November, 2007

Social Engineering, and the Caveman Threat

The human mind is a very volatile creation.  Level of intelligence various from individual to individual, but yet…we all suffer from the same vulnerability.  We believe the unbelievable.   This is the single-most biggest threat to ANYONE, from conceptual thoughts to fortune 500 corporations, there are many people who will fall for even the silliest stories.

Working where I do, it has become saddenly obvious that everyone, from the floors to the C*O offices will tell you anything if you ask for it.  Granted, some people are more aware and will question you if you flat out ask for their full Social Security Number, but that is far and few inbetween.  If people are more than willing to give out this information, then how do you expect them to keep your latest-and-greatest product under wraps?  This is where this article comes in.  There really is no way to stop this threat, since you don’t control people’s minds…but there are ways to better safeguard your fortune’s life.  Before going into prevention, however, I would like to discuss a little bit of how this topic, social engineering, works.

As already stated, this deals with the human mind, and that’s all.  Most people’s first attempt is to be friendly to the individual they are targeting.  For example, say your janitor of 10 years wants the inside scoop of your newest networking topology…how are they going to get it?  They could just walk right into your office during the night and steal it, but that would get them caught rather fast since they are the only ones to work at night.  So, they just sit and ponder for a while, and realize that your secretary  is new, and probably does not know how to not talk about confidential information.  Over the coming weeks, the janitor begins to befriend your secretary, slowly bringing the topology work into the conversation…just testing the waters.  However, after a couple of months, the janitor’s got all the information they need and they sell the information to another company.

Gathering information isn’t the only purpose of social engineering, though.  As much as I really prefer to steer clear of this type of reference, I want to talk about the beginnings of Microsoft.  Before I begin this, I want to say this…the information on this story is from “Pirates of Silicon Valley”…so the factual integrity isn’t assured.  For those who have seen the movie, you may recall this quite well, but here’s the shortened version of this.  Around the time of Windows (when MS-DOS was being slowly dismantled), both Microsoft and Apple were competing for the first commercially available GUI operating system.  Near the release of both OSs, Apple’s Steve Jobs confronted Microsoft’s Bill Gates, claiming Apple created the exact same GUI before Microsoft did, and Microsoft is just stealing from Apple.  Bill Gates, however, has always been able to “con” his way into victory, and he did not fail here either.  He reassured Apple that what Microsoft is doing is completely legal, and is not violating any copyrights and the like.  Steve Jobs fell for these apparent lies, and Microsoft took over the market eventually.

You might be wondering, after reading all of that, what does that have to do with social engineering?  Well, if Bill Gates hadn’t been able to convince Steve Jobs that he’s following the law, he could’ve been sued, and Apple could’ve taken over the market share.  However, Bill Gates new exactly how to attack Steve Jobs, and he did it successfully by using social engineering.

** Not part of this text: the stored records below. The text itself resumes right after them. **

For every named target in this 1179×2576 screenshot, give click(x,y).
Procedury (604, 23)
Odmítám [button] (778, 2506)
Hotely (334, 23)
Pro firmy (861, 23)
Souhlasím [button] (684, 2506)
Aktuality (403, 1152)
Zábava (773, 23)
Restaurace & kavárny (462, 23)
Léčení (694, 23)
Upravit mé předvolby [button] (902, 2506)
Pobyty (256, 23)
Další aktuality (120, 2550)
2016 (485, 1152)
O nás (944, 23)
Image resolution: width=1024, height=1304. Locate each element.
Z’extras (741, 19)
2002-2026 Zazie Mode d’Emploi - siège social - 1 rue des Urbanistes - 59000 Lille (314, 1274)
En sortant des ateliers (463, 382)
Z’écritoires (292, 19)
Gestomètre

As I have given two examples, I would like now to examine ways to stop this kind of stuff from happening.  One way is to only let the people who need to know, actually know the information.  This isn’t the most sure-fire way, but it does help…because then you can narrow down who is leaking the information.  Another way is by having the parties involved sign a contractual confidentiality agreement, to where they must agree to not speak of the material in question to anyone who shouldn’t know about it.  This is possibly one of the best ways to handle it, if you want to spend the time and effort into it, because in reality, no one really wants to be sued…especially when they will loose right off the bat.

As of right now, this is all that can really be covered on the topic of social engineering, without repeating myself.  It’s a rather simple concept and act, but the results can be devastating.   Most likely, another article will follow on this issue in the future…but until then, I plan on writing a few different articles.

(Side note: I know this isn’t enterprise-specific, but I feel it hurts businesses a lot more than it would an individual in certain circumstances.)

Small Update

I apologize for not updating this since the intro. post.  I was unable to get onto a computer for about the past week, and had other obligations to fulfill; however, here are some topics I will be covering within the next week or two:

1. User authentication (for both Windows and websites)
2. Maintaining a safe working environment (kind of a series, part one is mainly dealing with misc. applications)
3. Pros and Cons of creating your own software for the business (for example, writing an FTP client when thousands already exist just to add one more feature)
4. Social Engineering (how it’s done, and ways to [hopefully] prevent it)

There will also be more…but those are the main candidates right now.  The reason for these three is because I see a lot of flaws at my current place of employment, and a majority of these flaws are in the above spots.